BEGIN DOCUMENT PASSAGE

If you want more information about the Cray UNIX port, there is a paper
by Tim Hoel and Bruce Keller in the Denver Usenix proceedings (Jan '86?).
Its a little dated, but might provide a few more details.

-Vic Lee -- vtl@dumpster.cray.com

---------------------------------------------------------------------------

To find out the ratio, you need to specify the environment:
number crunching, i/o, database, tp, etc.
Ed

+++++++++++++++++++++++++++++++++++++++++++++++++++++++++++++++++++++++++++

Hi Leo,

I have picked this up from USENET and feel that Sequent could probably
give you a lot of information on how we have implemented UNIX on top
of a multiprocessor based hardware platform. If you can send me your
postal address and phone number I'd like to send you some detailed
information on Sequent hardware and our operating system and maybe arrange
a meeting to pass on some additional details on our version of UNIX.

As a starting point here are some very short answers to some of the questions
but I'd really like to send you more details in the post.

I look forward to hearing from you,

Andy Gadsby

gadsby@lonsqnt.co.uk

         a)
Sequent Symmetry and Sequent Balance (2 - 30 processors)
 
         b)
Full Symmetrical.

         c)
We see linear performance improvements as processor are added provided
you balance the system in memory and I/O terms.

---------------------------------------------------------------------------

The cheapest multi-processor Unix system (actually Xenix at the moment) of
which I am aware comes from Corollary.  It lets you put up to five 386
processors in a single 386 cabinet.  Their serial card supports up to 64
ports, so you can get a fairly hefty system.  The problem with it (as I
see it) is that you can't put enough memory into the system.

END DOCUMENT PASSAGE

DO THIS = Continue the thread of replies about multiprocessor UNIX systems, starting after its last sentence.

BEGIN STORED ROWS

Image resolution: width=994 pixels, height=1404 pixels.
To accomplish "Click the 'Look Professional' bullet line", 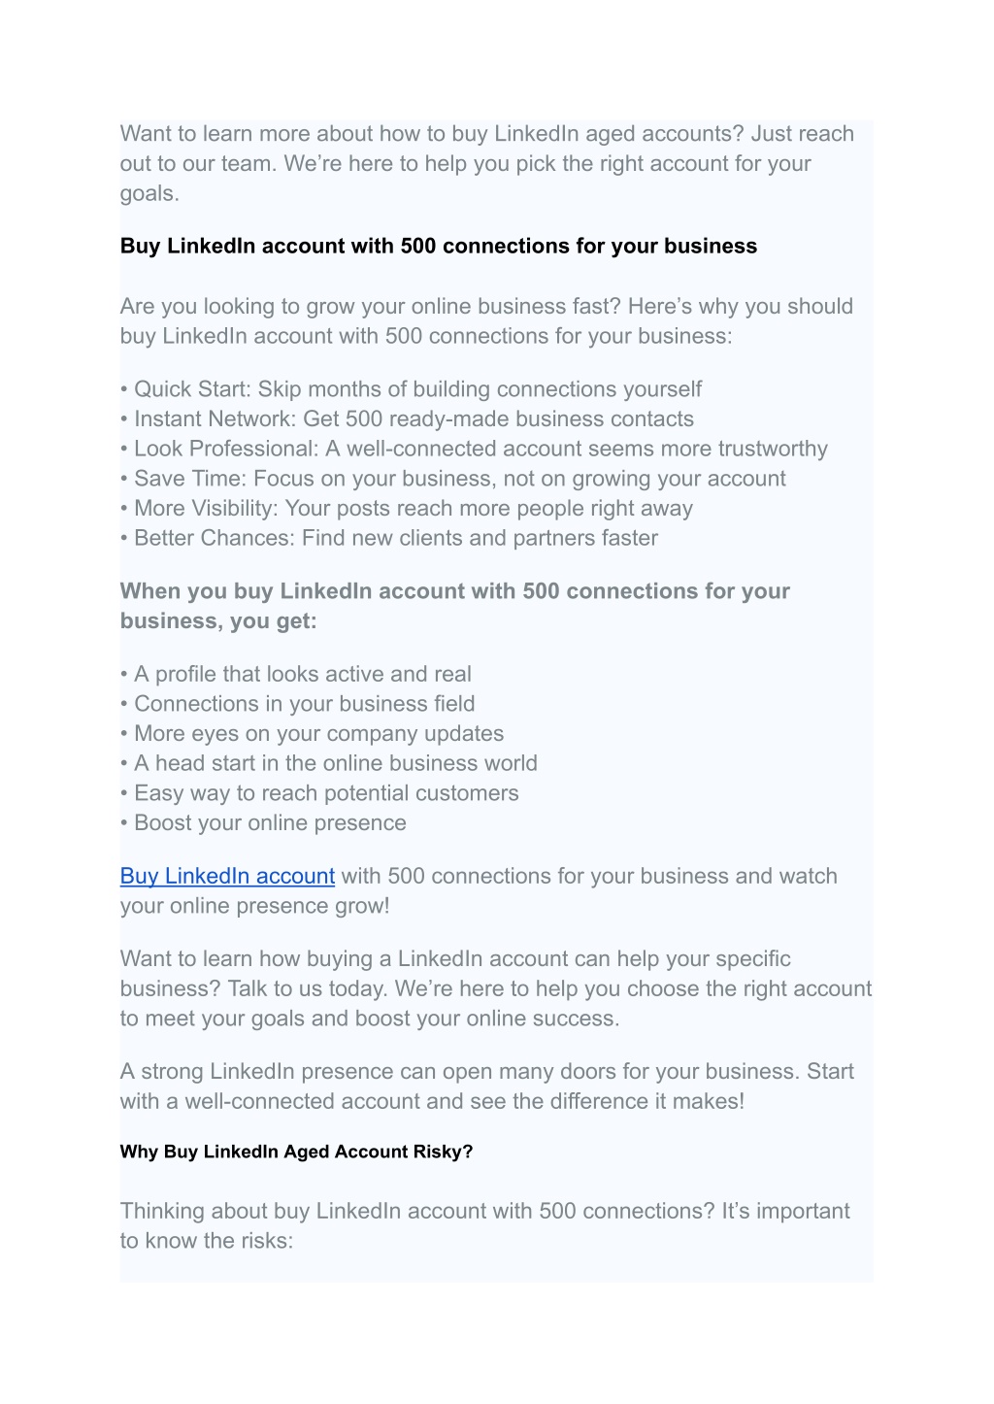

END STORED ROWS
BEGIN STORED ROWS

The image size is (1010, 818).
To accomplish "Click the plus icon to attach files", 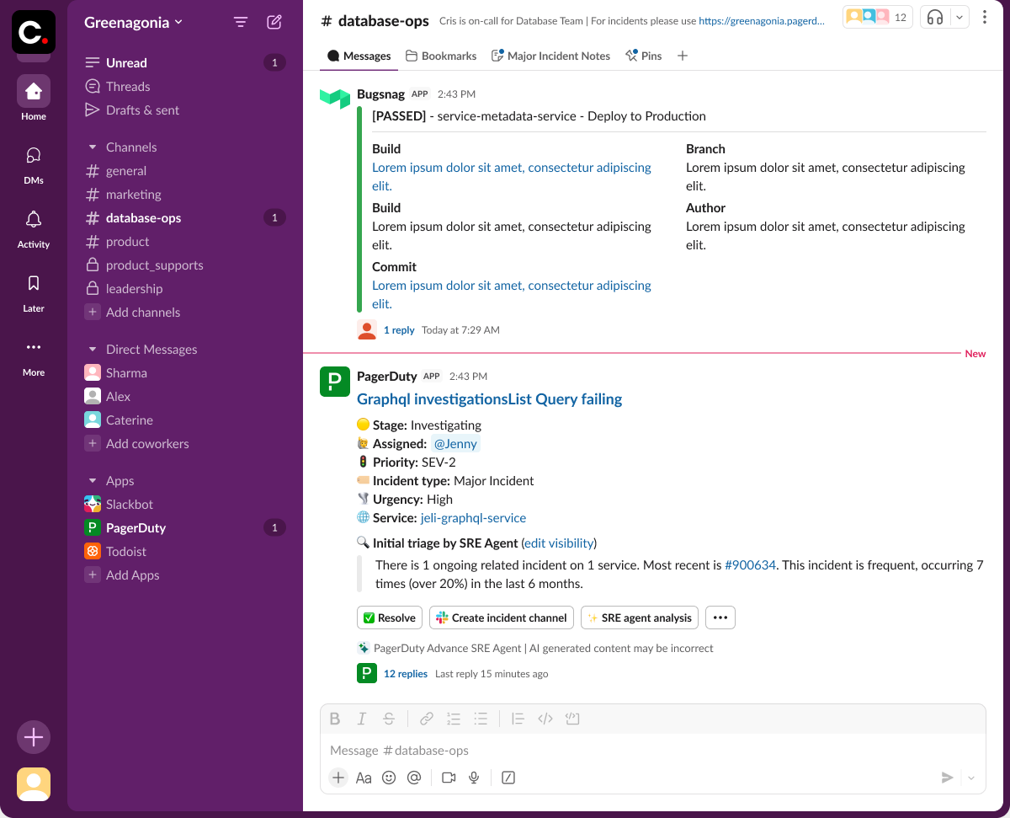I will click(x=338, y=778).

END STORED ROWS

EXPECTED ANSWER =
I know about these only because Unixsys S.A. (our French counterparts) are
involved with them.  I understand that a 386/ix version will be available
at some point, which will of course be much better than Xenix.

This is a Master/Slaves system.

Then there are machines like the Sequent Balance and Symmetry.

These are powerful, but the operating system is a mixture of BSD and System V,
which turn out not to sit well together.  They are more symmetrical.

In either case, a Unix process only ever runs on a single processor (although
Sequent at least has system calls to allow one to state a preference, and
some limited support for light-weight processes.  They offer Mach as an
option, although probably not in the UK because (until very recently) Mach
came under USA export restrictions.

The i80486 + i80860 combination is one that will almost certainly take off
next year.  The first machines are already appearing, and Mach is being
ported, which will give full BSD compatibility plus light-weight processes,
etc., and should be very, very fast.


Acer Counterpoint also have a multi-processor system based on the Moterola
68K series.  You can add processors, I think up to 32 (you are welcome to
telephone me for more info, although I am in Canada (visiting SoftQuad)
until the 21st Dec.)

        c)
If you are planning to do this port yourself... 't ain't easy :-) :-)

        d)
Not clear, but look at the work Intel is doing with Mach.

        e)
No.  But it can be made to do so, with some (not all) of the caveats of
systems like NFS.  The better implementations (e.g. Sequent) are more like
RFS in some ways -- you don't notice that there is more than one CPU.

        f)
This is harder.  Things are changing too fast!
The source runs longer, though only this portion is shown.